*AIM OF THE EXERCISE:* Skip every line before the one containing "The width and height of the screenshot is (2193, 1680).", then copy that line and the rest of the entries below exactly, through the last line.

*PROVIDED INFORMATION:*
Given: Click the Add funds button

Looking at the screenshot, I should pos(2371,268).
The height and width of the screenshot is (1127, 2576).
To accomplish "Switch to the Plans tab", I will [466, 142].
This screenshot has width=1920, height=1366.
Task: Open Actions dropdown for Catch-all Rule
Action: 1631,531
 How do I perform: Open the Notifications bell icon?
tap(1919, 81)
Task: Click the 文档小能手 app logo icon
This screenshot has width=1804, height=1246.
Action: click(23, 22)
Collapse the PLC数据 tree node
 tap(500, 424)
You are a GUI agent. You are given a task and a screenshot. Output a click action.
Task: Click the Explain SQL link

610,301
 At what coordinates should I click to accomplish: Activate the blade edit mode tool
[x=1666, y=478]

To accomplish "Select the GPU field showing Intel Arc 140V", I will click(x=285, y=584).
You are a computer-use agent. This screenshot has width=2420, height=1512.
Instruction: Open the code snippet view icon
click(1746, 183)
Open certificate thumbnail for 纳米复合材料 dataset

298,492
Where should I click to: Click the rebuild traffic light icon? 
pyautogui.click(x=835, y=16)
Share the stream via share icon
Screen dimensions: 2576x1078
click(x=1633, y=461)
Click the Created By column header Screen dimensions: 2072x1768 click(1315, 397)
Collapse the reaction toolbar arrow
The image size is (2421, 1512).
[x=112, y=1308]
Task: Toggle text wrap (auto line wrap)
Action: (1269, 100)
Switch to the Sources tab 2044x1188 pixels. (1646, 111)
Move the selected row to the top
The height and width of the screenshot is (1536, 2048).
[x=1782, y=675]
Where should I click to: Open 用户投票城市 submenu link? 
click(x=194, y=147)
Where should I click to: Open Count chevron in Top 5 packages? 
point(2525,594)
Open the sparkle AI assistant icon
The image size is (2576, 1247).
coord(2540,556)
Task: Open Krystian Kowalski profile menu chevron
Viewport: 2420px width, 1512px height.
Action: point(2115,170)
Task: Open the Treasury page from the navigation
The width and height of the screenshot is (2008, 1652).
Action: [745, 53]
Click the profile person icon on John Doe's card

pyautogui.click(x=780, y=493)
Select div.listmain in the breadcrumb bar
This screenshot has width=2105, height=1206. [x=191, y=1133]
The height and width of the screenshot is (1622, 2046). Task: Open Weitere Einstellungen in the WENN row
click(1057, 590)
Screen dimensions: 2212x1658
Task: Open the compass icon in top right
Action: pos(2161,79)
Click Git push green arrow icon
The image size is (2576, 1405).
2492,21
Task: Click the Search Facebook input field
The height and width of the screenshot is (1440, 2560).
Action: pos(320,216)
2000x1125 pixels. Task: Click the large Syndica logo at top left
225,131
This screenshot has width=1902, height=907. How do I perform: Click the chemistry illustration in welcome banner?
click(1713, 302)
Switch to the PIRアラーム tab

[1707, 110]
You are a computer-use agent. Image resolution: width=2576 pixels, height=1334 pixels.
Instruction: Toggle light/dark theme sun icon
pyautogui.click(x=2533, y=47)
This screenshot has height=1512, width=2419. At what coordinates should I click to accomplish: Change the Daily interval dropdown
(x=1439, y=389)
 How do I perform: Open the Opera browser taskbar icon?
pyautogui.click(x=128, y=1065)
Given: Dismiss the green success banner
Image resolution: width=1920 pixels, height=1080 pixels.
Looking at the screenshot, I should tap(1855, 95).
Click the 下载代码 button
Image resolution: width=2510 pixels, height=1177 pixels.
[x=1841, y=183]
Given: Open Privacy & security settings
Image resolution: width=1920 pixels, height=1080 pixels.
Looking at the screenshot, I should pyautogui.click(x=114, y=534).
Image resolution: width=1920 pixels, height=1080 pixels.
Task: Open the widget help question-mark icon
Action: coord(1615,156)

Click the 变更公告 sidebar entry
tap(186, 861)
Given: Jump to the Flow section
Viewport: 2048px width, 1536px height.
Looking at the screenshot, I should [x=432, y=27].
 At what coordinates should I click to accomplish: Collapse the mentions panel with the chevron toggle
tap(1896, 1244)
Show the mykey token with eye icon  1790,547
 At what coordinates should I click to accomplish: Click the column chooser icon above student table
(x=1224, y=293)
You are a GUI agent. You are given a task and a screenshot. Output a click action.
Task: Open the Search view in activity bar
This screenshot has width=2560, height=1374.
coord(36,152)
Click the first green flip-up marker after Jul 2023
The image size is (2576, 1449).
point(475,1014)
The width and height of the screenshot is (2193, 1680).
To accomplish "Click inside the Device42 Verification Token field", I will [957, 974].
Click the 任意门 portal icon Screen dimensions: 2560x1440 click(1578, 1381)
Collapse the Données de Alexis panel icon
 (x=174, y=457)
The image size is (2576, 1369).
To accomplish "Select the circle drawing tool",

*SOLUTION TO THE PROBLEM:*
The width and height of the screenshot is (2193, 1680).
To accomplish "Click inside the Device42 Verification Token field", I will [957, 974].
Click the 任意门 portal icon Screen dimensions: 2560x1440 click(1578, 1381)
Collapse the Données de Alexis panel icon
 (x=174, y=457)
The image size is (2576, 1369).
To accomplish "Select the circle drawing tool",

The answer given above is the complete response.